I was the one who came up with it. I had read something on how crop circles were believed to be the signs of supernatural intelligence or alien Close Encounters. I mentioned it to my friend Gary, who said it was a great idea. He said they were all really bunk, but people sometimes took them for the real thing.
So we pulled my best friend Jenny and my cousin Barnaby into this big conspiracy to make a real crop circle out in Eller's field. Full size.
Gary's really smart, so he took the lead. I said at least it would be the largest senior prank on the books – but Gary didn't think that was true, because in 1987 the varsity cheerleader squad added day-glow pink, fabric dye to the town's new sprinkler system during prom weekend. It made town hall look like Malibu Barbie had puked electric Kool Aid all over it. There was no doubt that it was epic, but there was disagreement about whether it counted because it was before finals week.
Gary wasn't taking any chances. Our prank was going to be by the book, and almost 300 feet long. And it was going to have a huge impact because he had a whole media strategy and he was sure we'd get into the news. Of course, Calvin Eller was going to be mad, but his field would be famous, and he's on the school board and kind of a jerk, so we didn't feel too bad about it.
The week before graduation we finished up our exams and nailed down our plan. Gary figured out how to make it.
“The trick is,” he said, “we have to do it wi
thout a tractor. If they find tractor tracks leading into the circle it'll just look fake. No credibility.”
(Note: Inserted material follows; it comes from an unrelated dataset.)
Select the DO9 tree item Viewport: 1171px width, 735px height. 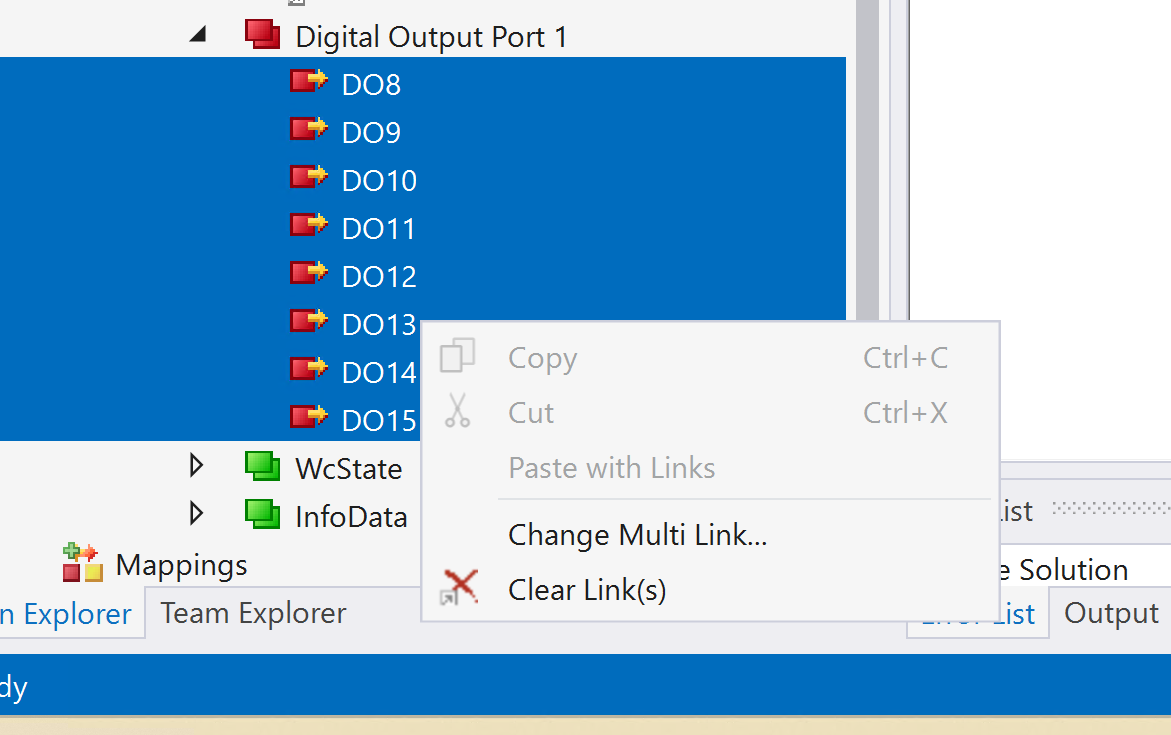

Gary gave everybody a job. I came up with the design 'cause I'm artistic like my mom. I get good grades, and liked doing all the research for the design. Jenny was going to have to call the papers the next day. Her dad had a friend with a two-seater airplane, and she had gotten him to agree to take her for a flight where she could take a picture of it from the sky. Barnaby provided the brawn. I love my cousin and all, but he's no Einstein. He's big and loping and I think his head looks like a thumb: small features, blond shaggy hair, and a too-thick neck. Probably, if it wasn't for Jenny, he'd have flunked English, and that's the only language he speaks.
Barnaby and Gary have been friends since forever. Gary's nice. Kind of quiet. He's one of the only black kids in my grade. Jenny says that Barnaby and Gary gab it up all the time and talk about everything together, but when we're all in a group he doesn't seem to have much to say. Before Barnaby had Jenny to help with schoolwork it was probably Gary who kept him from flunking. I think if he and Barnaby hadn't met in elementary school they'd never have been friends. It's not a race thing or anything, but the big football jocks in our school usually weren't friends with brains like Gary. I mean, he's not a geek or anything. He runs track, and he's almost as tall as Barnaby, but you can tell he's really smart, and the jocks usually just hang out together.
Barnaby and Jenny started going out together in Junior year. And with Jenny being my best friend, the four of us make a pretty great team. Jenny's one of those rare people who's really nice and smart and tough all at the same time. And she's good looking, a lot better looking than me. She has one of those small gymnast figures that the guys go crazy for. I thought she should have gone out for cheerleading or something but she seems to love hanging out with me instead, and I don't go in for sports.